◆ **AIM OF THE TASK**: Starting at the line that contains "Click the October axis label", retype each line to the end of the listing below. Include both ends, but not the pictures.

◆ **PROVIDED INFORMATION**:
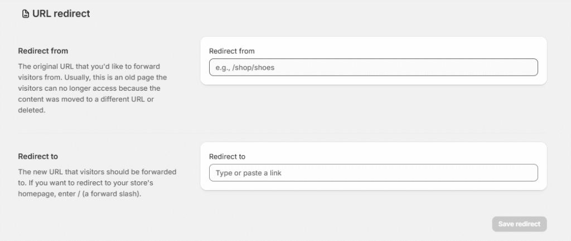Click the URL redirect page title
The height and width of the screenshot is (241, 571).
tap(61, 14)

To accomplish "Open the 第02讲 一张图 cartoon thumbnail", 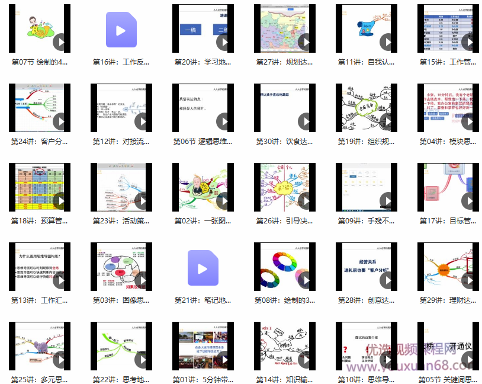I will pos(203,187).
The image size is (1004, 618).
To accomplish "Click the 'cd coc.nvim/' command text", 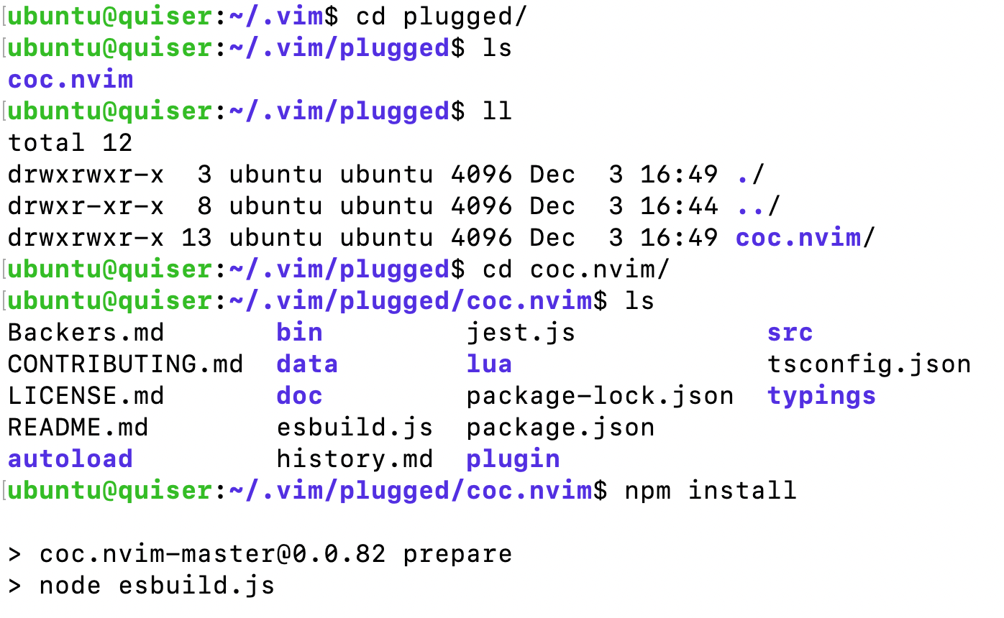I will 576,269.
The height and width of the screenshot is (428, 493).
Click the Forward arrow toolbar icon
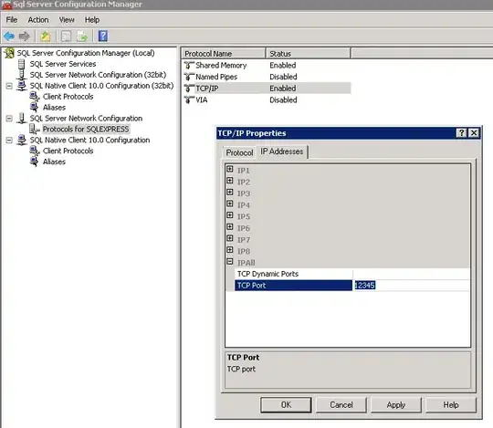pyautogui.click(x=25, y=37)
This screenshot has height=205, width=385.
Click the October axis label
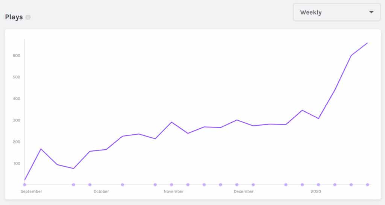click(x=101, y=191)
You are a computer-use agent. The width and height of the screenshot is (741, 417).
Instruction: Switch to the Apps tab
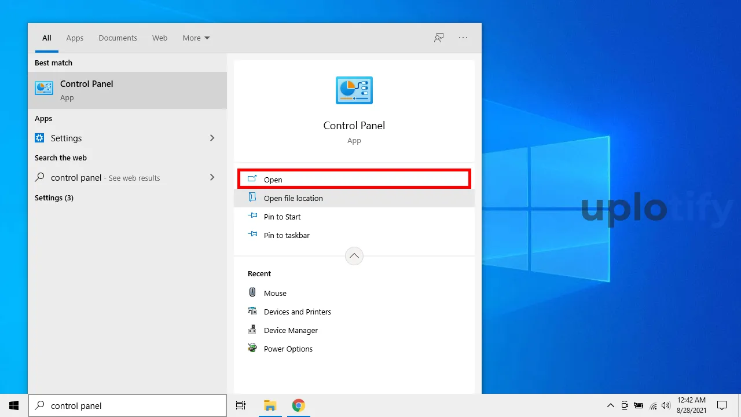coord(75,38)
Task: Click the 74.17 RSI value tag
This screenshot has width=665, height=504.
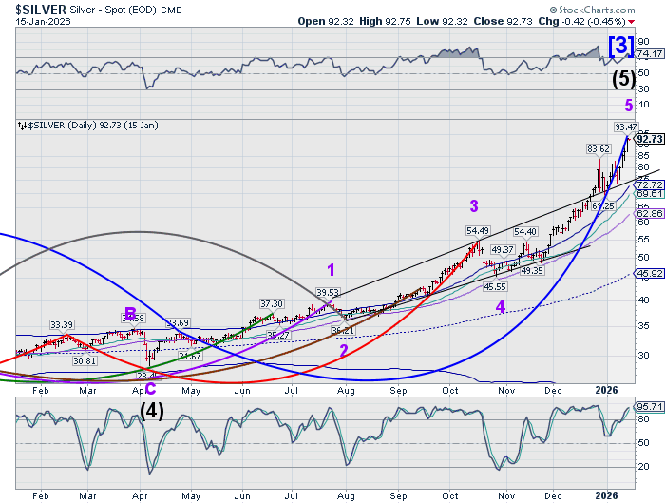Action: (648, 58)
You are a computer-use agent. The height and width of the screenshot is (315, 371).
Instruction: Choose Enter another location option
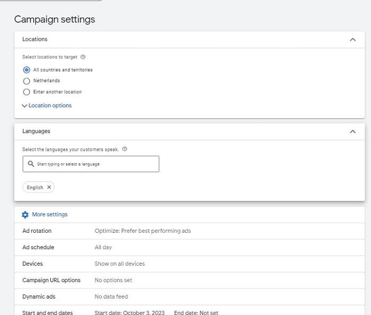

◆ **RESPONSE FOR THIS EXERCISE**:
Click the October axis label
click(x=101, y=191)
You are a computer-use agent. The width and height of the screenshot is (741, 417).
Instruction: Switch to the Apps tab
coord(75,38)
Task: Click the 74.17 RSI value tag
This screenshot has width=665, height=504.
Action: (648, 58)
You are a computer-use agent. The height and width of the screenshot is (315, 371).
Instruction: Choose Enter another location option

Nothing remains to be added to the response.